PAGE EXCERPT ::

The Consumers Plan: $1 billion savings with cleaner energy for Xcel customers

Published February 11, 2021 Updated March 6, 2021

Minnesota regulators are currently considering Xcel Energy’s plan for how it will generate electricity over the next 15 years. For Xcel customers, this plan largely decides how much of your energy will come from coal, gas, wind, solar, and nuclear, as well as a great deal about the programs that Xcel will offer for energy conservation and similar opportunities. 

Although Xcel’s proposed plan offers good steps toward a clean energy transition, CUB has found that Xcel can meet its customers’ electricity needs at an annual cost to customers of $1 billion less than Xcel’s plan, with less pollution and no risky investments in fossil fuel generation. We presented our detailed utility system modeling and recommendations to state regulators today in CUB’s Consumers Plan.

Below, I’ll share more details about the Consumers Plan, the IRP process, and how you can participate. This post covers:


The Consumers Plan

CUB analyzed Xcel’s options and developed the Consumers Plan: an alternative that will save customers millions of dollars while reducing emissions faster than Xcel’s proposal.

ENTRIES PROVIDED ::

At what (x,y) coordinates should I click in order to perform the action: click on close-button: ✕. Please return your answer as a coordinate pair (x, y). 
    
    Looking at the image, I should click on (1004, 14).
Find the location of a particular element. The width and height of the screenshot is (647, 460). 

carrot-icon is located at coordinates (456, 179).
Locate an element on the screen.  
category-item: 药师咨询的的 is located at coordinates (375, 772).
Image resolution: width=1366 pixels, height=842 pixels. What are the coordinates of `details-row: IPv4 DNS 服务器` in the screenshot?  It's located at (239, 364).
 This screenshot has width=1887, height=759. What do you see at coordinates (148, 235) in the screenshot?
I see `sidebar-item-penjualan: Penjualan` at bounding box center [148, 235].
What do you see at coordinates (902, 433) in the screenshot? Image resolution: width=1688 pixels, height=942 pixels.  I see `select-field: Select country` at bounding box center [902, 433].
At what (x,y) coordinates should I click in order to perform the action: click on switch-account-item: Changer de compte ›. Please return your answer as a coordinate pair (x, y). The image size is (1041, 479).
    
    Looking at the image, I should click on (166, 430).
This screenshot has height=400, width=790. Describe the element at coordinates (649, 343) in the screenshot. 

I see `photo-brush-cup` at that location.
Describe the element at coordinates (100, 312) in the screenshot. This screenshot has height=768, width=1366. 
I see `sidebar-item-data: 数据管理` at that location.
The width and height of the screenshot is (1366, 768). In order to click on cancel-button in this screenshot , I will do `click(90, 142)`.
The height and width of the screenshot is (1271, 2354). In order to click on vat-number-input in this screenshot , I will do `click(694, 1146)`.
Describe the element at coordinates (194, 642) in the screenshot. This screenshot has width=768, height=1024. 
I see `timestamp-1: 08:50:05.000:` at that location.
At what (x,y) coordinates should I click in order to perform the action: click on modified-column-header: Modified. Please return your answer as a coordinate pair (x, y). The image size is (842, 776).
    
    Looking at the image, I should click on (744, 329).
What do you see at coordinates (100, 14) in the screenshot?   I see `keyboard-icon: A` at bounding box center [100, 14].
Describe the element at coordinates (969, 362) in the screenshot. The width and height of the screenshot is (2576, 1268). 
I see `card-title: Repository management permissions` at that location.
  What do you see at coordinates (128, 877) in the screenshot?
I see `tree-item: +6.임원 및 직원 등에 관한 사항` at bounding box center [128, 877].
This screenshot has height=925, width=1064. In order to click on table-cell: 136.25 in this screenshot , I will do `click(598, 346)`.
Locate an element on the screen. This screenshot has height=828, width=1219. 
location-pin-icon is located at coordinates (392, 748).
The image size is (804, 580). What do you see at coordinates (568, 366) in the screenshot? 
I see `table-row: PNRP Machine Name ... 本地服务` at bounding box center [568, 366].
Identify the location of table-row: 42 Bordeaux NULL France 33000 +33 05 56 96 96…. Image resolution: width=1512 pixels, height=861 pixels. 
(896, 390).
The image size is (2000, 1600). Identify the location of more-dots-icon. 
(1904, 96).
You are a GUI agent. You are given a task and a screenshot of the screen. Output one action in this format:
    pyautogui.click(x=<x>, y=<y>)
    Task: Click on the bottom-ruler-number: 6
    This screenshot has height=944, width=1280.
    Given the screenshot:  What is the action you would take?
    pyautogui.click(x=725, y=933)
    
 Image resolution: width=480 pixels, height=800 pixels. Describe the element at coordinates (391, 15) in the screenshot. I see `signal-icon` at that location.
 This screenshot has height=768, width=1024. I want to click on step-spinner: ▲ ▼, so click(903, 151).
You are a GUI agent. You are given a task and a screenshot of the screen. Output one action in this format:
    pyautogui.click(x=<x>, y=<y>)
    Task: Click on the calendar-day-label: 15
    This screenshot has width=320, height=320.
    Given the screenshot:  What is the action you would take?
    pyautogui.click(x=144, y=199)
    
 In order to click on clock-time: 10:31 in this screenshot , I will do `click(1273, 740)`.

TASKS AND EXERCISES ::
• a. According to the Consumers Plan post, how many years does Xcel Energy's proposed plan for generating electricity cover?
• b. Resume the post on the Consumers Plan for Xcel customers, continuing from its last sentence.
The records are not required for this exercise.

RESULTS FOR THE EXERCISE ::
• a. Xcel Energy's plan covers the next 15 years.

• b.
We found that Xcel should rely more heavily on renewable energy: in particular, much more wind power and distributed solar generation that is located close to where its customers use power. Xcel should help its customers switch from fossil fuel to electricity use for space heating, water heating, and vehicles, in the many instances that it is cost effective to do so. It should close its coal plants sooner. Importantly, Xcel should not build the new Sherco gas plant. It can meet customers’ needs reliably and more affordably without doing so, and without building a fossil fuel plant that will need major modifications or face early closure in order to meet Xcel’s 2050 promise.

Altogether, the Consumers Plan costs Xcel customers $1 billion less each year than Xcel’s proposal.

You can read CUB’s Consumers Plan and our complete technical report.

We developed and are advocating for this plan with the support of a team of national experts from Vibrant Clean Energy, GridLab, and Keyes & Fox.


The integrated resource plan process

Electricity utilities like Xcel are required by Minnesota law to submit integrated resource plans (IRPs) regularly to the state Public Utilities Commission (PUC). An IRP is a roadmap that public utilities use to project customers’ electricity demand and identify the combination of power generation sources, energy efficiency, and other options to best meet that demand. Minnesota utilities are regulated monopoly companies, so their plans must be approved by the PUC. 

The process started when Xcel filed its analysis and its preferred plan. Like all PUC proceedings, the IRP is a public process. Any group or individual may intervene, putting evidence on the record to support Xcel’s proposed plan or suggest changes. CUB is one of many parties who are intervening, along with the Minnesota Department of Commerce, environmental and clean energy advocates, Xcel’s large industrial customers, and others.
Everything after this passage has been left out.